Suç ve suçluya tolerans diye bir şeyden asla bahsedilmemelidir.
Bölücülüğe, teröre ve terör destekçilerine merhamet ve müsamaha kesinlikle gösterilememelidir.
Devletin egemenlik çıkarlarını, hakimiyet ve haysiyetini zaafa uğratacak operasyonel faaliyetlerin ve bunun faillerinin kafası ezilmelidir.
Milli güvenliğimizi stratejik bir akıl ve dayanışmayla zinde tutmalıyız.
Türkiye’nin istikbalini sokağın dili değil, milletin iradesi belirleyecektir.
Türkiye’nin istikbalini asimetrik tahrik ve tahribatlara bel bağlamış casus ve cinayet örgütleri değil, bizzat cumhurun aziz varlığı tayin edecektir.
Değerli Arkadaşlarım,
Merhum Cemil Meriç, “Umran’dan Uygarlığa”isimli meşhur eserinde şunları kaydetmektedir:
“Zavallı Türk aydını, Batılı dostları alınmasın diye hazinelerini gizlemeye çalışır.
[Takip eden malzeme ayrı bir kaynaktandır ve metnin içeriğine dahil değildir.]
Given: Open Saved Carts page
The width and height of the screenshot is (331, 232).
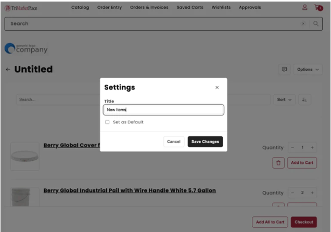Looking at the screenshot, I should click(190, 7).
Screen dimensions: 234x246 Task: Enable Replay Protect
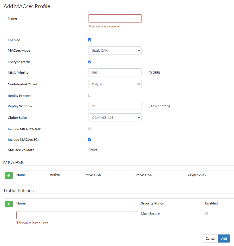(90, 95)
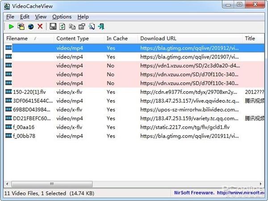Sort by the Content Type column header
The width and height of the screenshot is (268, 201).
tap(72, 38)
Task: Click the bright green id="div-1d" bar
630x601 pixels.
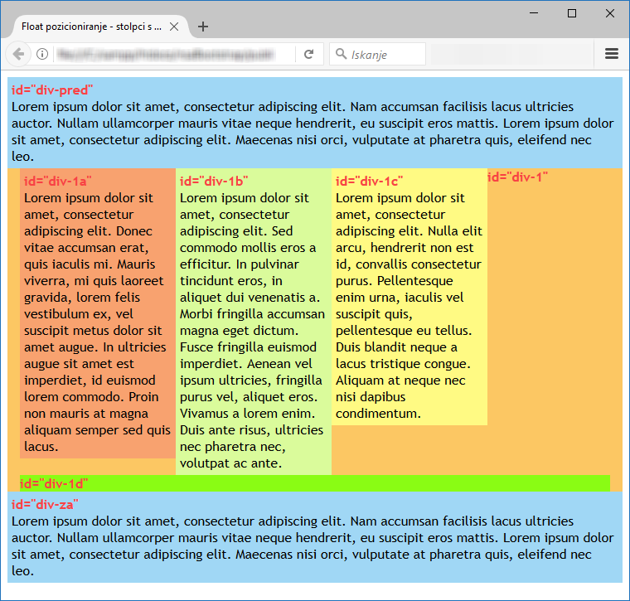Action: pos(315,483)
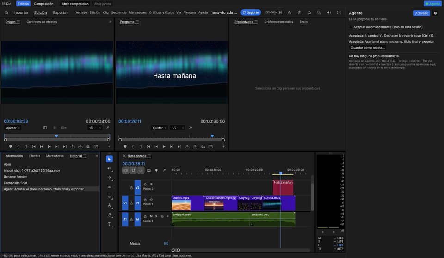Click the Home icon

pyautogui.click(x=6, y=12)
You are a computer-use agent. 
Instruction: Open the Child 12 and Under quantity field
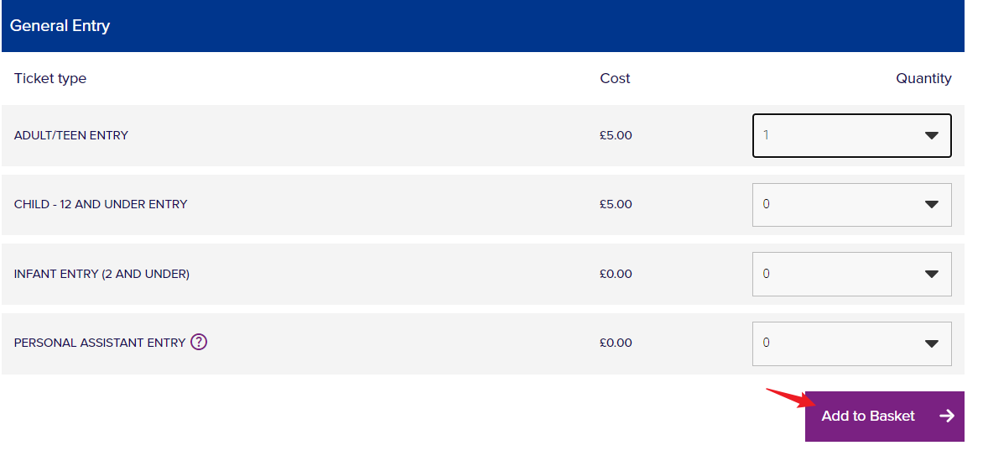point(830,205)
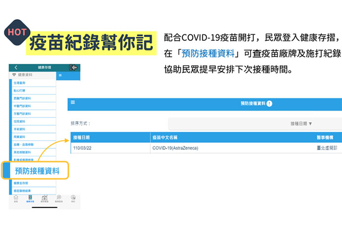The width and height of the screenshot is (342, 228).
Task: Open 生理量測 at top of list
Action: click(20, 83)
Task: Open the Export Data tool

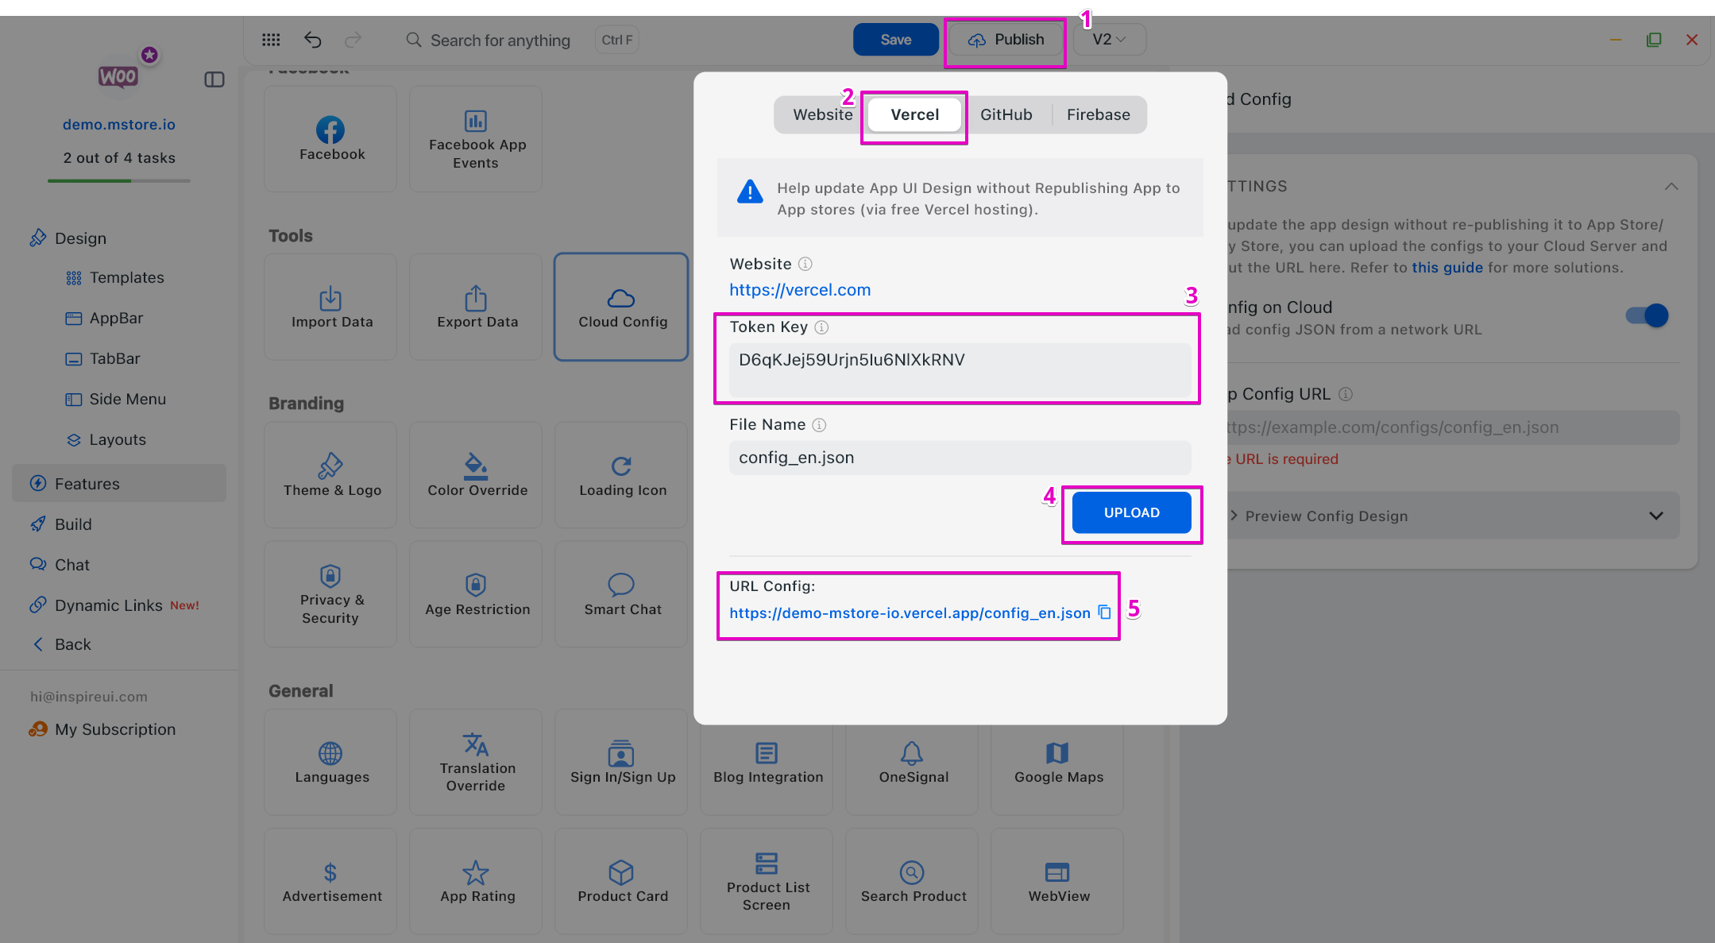Action: [477, 307]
Sonra unutur hazineleri olduğunu. Düşmanın putlarını takdis eder, hayranlıkla benimser. Dev papağanlaşır.”
Putlar takdis edilmeye değil, yıkılmaya ve kırılmaya müstahaktır.
Haksız bir yenilgiye uğramış soylu bir medeniyetin varisleri olarak papağanlığı tümüyle reddediyoruz.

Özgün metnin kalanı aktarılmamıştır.